How much are you able to put towards your credit cards? Can you live off $100 a month in spending money?
Honestly the priority needs to be paying off any revolving debt so that you don't end up paying interest charges later. I would tackle that before thinking about starting a savings but others may disagree with me. It's much easier to hit goals one at a time than work on them all at once and it's extremely easy to get behind on credit cards and end up in a pit.
What you want to do first is figure out how much you can put towards your debts and go from there.
Yeah, you want that CC debt gone. Once you've payed the monthly minimum on each card, I'd pay as much as you can towards whichever of the June- or July-ending intro rate cards has the higher rate after the 0% rate expiry. Then attack the other card. Then the October card.
Did I say that you want the CC debt gone? Yes, you do.
... but because I'm living with my parents...
Discover: $952 July 2020
BBP: $1581 June 2020
R+: $958 October 2020
My income is $1,700 a month. Only other bills are phone at $90 a month and a car at $410.
This is very doable, and it might sound harsh, but I promise you, I've got the best of intent.
If your income is $1,700 per month, and your expenses are $500 per month, that's $1,200 per month that you can be using to reduce your debt.

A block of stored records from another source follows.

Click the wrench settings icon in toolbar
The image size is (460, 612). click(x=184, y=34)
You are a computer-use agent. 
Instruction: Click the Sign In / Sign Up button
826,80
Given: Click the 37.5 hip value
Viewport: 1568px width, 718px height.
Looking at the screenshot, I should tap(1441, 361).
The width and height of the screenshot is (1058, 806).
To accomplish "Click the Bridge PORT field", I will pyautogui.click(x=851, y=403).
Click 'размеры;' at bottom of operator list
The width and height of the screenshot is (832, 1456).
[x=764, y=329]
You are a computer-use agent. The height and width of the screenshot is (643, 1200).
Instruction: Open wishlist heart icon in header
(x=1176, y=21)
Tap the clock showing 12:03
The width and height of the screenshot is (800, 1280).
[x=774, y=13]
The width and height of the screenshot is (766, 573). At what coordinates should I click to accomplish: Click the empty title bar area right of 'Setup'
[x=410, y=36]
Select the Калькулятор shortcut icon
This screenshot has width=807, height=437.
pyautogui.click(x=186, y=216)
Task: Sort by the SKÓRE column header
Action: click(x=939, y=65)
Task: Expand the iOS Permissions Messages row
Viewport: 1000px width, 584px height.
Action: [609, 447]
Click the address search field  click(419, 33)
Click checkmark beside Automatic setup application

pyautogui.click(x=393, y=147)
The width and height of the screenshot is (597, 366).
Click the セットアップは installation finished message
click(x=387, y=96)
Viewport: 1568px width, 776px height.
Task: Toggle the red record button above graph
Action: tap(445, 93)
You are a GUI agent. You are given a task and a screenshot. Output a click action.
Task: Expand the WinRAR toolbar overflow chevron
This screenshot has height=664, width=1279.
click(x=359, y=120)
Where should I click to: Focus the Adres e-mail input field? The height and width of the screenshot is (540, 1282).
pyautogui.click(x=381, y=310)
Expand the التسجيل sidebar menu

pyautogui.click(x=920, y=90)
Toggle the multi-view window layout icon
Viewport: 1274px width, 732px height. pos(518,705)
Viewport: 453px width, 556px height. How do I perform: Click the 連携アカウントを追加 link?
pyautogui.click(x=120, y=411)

...and you do NOT have to be even THAT tight...
Month #1: Pay OFF Discover.
Month #2: Pay OFF R+
Months #3&4: Pay OFF BBP
Come January, pay your tuition with whatever card has the lowest APR and/or a zero percent offer. (Perhaps pick up a new card in January?) Then do the math to pay in full before tuition is due again.
I live in a different position in a similar household. I'm the Dad that is allowing my adult child to live here rent free so long as she is a full time student. I am NOT paying for her education, but I do provide room and board at no cost. She should graduate in 2021 debt free.
This is very doable.
You can do this.
...you just have to decide that it's important to you.
Best of luck!
I would certainly work on paying down the credit card debt before it gets out of hand. From experience I can tell you that once you reach that point, it can become a nightmare to live with. You have also amassed an enormous amount of new credit in a short period of time, so I would concentrate on aging your profile, whether that is setting a goal to make it to an AAoA of 2 years or getting below 5/24.
Consider setting some goal cards that you want that might force you into your goals. And when it comes time to pay your tuition and fees, maybe that is the right time to step out of the garden by getting a new card with a 0% introductory APR on new purchases - but only if you're confident that you can pay off the balance prior to the expiration of that offer, otherwise you're going to saddle yourself with even more longer-term debt. But I know you do travel, and perhaps using some SUBs to pay for travel you would have paid for anyway might be helpful and also allow you to stretch out those tuition and fee payments.
Like I said, you've amassed a lot of credit really quickly. Give your profile time to recover and you're going to have a fairly thick profile by the time you graduate and the world will be your oyster when it comes to choosing cards that are best for you.
Well, looks like you have had some great advice,
so I don't have much to add except this;
I kinda hate you a little bit for posting this.